TASK MATERIAL: Begin
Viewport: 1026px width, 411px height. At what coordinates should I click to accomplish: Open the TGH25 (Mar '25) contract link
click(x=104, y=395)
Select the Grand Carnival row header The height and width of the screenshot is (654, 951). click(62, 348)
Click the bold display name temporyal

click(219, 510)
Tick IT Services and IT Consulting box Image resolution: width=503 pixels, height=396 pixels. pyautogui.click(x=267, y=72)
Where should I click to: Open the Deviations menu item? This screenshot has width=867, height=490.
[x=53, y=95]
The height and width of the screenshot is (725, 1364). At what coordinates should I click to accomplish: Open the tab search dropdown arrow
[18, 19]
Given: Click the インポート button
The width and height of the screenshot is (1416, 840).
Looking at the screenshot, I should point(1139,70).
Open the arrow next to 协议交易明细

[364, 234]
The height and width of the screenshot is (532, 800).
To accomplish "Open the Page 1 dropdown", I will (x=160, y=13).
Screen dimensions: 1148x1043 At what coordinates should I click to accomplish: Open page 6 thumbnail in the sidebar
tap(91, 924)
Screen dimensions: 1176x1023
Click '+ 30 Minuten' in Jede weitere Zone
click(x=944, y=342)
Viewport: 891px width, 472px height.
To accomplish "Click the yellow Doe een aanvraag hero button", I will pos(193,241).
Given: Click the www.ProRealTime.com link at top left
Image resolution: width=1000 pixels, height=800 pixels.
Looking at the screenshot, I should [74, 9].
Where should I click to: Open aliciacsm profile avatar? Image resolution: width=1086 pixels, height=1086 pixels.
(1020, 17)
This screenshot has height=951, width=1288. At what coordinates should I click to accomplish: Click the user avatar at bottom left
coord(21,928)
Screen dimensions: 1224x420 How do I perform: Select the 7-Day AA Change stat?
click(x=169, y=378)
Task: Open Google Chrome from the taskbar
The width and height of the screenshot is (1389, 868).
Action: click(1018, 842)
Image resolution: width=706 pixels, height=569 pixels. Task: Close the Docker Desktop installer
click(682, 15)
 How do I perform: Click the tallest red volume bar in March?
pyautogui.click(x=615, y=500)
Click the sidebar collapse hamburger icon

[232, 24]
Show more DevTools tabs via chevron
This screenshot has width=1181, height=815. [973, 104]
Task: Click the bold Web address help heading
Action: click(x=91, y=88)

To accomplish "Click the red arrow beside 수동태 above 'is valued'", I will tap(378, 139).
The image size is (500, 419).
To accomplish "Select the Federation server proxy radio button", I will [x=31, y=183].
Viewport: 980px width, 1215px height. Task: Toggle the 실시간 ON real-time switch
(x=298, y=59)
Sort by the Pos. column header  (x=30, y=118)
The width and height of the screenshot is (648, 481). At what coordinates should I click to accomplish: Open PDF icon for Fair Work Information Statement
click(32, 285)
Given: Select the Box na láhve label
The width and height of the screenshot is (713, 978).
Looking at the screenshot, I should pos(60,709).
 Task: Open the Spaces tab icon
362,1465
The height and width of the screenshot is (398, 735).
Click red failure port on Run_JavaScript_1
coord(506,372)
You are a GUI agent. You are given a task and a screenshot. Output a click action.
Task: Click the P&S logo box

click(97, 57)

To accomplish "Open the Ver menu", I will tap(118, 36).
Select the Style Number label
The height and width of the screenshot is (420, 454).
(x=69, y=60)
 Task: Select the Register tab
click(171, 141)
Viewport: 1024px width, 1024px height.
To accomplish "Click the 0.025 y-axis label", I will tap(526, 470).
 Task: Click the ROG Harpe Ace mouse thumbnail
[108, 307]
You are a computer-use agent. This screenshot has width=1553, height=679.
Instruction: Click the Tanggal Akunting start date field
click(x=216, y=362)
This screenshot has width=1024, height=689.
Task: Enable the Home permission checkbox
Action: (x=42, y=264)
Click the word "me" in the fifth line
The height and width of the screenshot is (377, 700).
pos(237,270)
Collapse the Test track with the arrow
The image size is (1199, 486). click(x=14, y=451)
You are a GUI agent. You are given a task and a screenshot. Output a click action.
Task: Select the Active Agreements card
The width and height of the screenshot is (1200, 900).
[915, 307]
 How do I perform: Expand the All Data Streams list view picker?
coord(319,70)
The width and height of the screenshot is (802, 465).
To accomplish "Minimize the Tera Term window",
TASK MATERIAL: End
__DESCRIPTION OF THE TASK__: Every line above from the line with "The width and height of the screenshot is (648, 481)." to the line with "Given: Select the Box na láhve label", inclusive, must be returned exactly; no other line belongs in the reply.

__SOLUTION FOR THIS PROBLEM__:
The width and height of the screenshot is (648, 481). At what coordinates should I click to accomplish: Open PDF icon for Fair Work Information Statement
click(32, 285)
Given: Select the Box na láhve label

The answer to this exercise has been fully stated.